TC Riyad Büyükelçiliği binası, 1984'den 1990 yılına kadar süren bir çalışma ile Suudi Kral Khalid tarafından hazırlatılan Riyad Diplomatik Beldesi’ne diğer 100 akredite ülkenin elçilik tesisleri ile beraber inşa edildi.
Riyad'daki Türkiye'nin büyükelçilik tesisleri, dışarıdan bakıldığında Anıtkabir'i andırmasıyla dikkat çekiyor. Tesislerin mimarı olan dünyaca ünlü mimar Prof.Dr. Ahmet Vefik Alp, Riyad Büyükelçiliğimizin ilginç hikayesini anlattı.
TC Riyad Büyükelçilik binası
Alp, Suudi yetkililerin resmi ziyaretlerinde Anıtkabir'e gitmemelerine karşılık Riyad Büyükelçilik binasını Anıtkabir şeklinde projelendirdiğini ifade ediyor. Ancak projeyi Suudilere kabul ettirmek hiç de kolay olmamış.
İşte Alp'in ağzından Riyad Büyükelçiliğimizin ilginç hikayesi
Suudi Kral Khalid, Cidde'ye konuşlanmış yabancı misyonları Başkent Riyad’a getirmek üzere kentin batısında 12 km2'lik bir alanda Riyad Diplomatik Şehri (Riyadh Dipolomatic Quarter) kurulmasını emretmişti.
Operasyonun mimari ve şehircilik direktörü olarak Hitler'in mimarı Albert Speer’in yine mimar olan oğlu getirildi.

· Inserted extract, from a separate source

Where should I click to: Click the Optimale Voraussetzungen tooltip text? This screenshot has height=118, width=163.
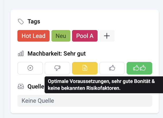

Taşlı bir çöl olan bu alan ‘Petrodolar’ın gücüyle iki yılda kuşların öttüğü yemyeşil bir cennete dönüştü. Çarşı, okul, hastane, cami, kulüp, spor ve rekreasyon gibi ortak tesisleri yabancı mimarlarla birlikte Suudiler projelendirdi.
Ülkelerden ise kendilerine tahsis edilen parsellerde kançılarya, büyükelçi konutu ve diplomat lojmanlarından oluşan tesislerinin projelerini kendi mimarlarına hazırlatmaları istendi. Bu onur bendenize nasip oldu.
Kuzey komşumuz ABD Büyükelçiliği’ni Houston, Texas'tan dev bir mimarlık şirketi tarafından projelendiriliyordu. Biraz ötede Japonya’yı İTU'de öğrenci iken ders kitaplarında okuduğum modern mimarinin babalarından Japon Kenzo Tange çiziyordu.
Özetle, bu projeyi hazırlamak benim için büyük bir onur olduğu kadar çetin bir sınav oldu. O dönemde Kral Fahd Üniversitesi'nde hoca olduğumdan projeleri hazırlayabilmem için kraliyetten özel izin alındı.
Projelendirmeye başlarken mimar Speer'in ekibi önümüze bir imar yönetmeliği koydu. Mahremiyet konusu abartılmıştı. Binalara pencere açmak neredeyse olanaksızdı. Dışa bakan pencerelerin 1.80 cm'den alçak olmasına izin verilmiyordu. Pencereleri dış cephe düzleminde oluşturduğumuz kolonadların arkasına çekerek bu yasağı kırdık.
SUUDİLER PROJEYİ ÖNCE REDDETTİ
Ancak başka bir şart vardı ki, bu bizim elimizi kolumuzu bağlıyordu. Binaların cephe mimarisinin Suudi-Arap stiline uygun olarak projelendirilmesini istiyorlardı. Israrlı idiler. Beni Riyad’ın hemen dışında ‘Dirrayyah’ denilen ve Suudiler’in ataları Nejd'lerin geçmişte yaşadığı kısmen yıkık yerleşime götürdüler ve ‘İşte böyle olacak’ dediler.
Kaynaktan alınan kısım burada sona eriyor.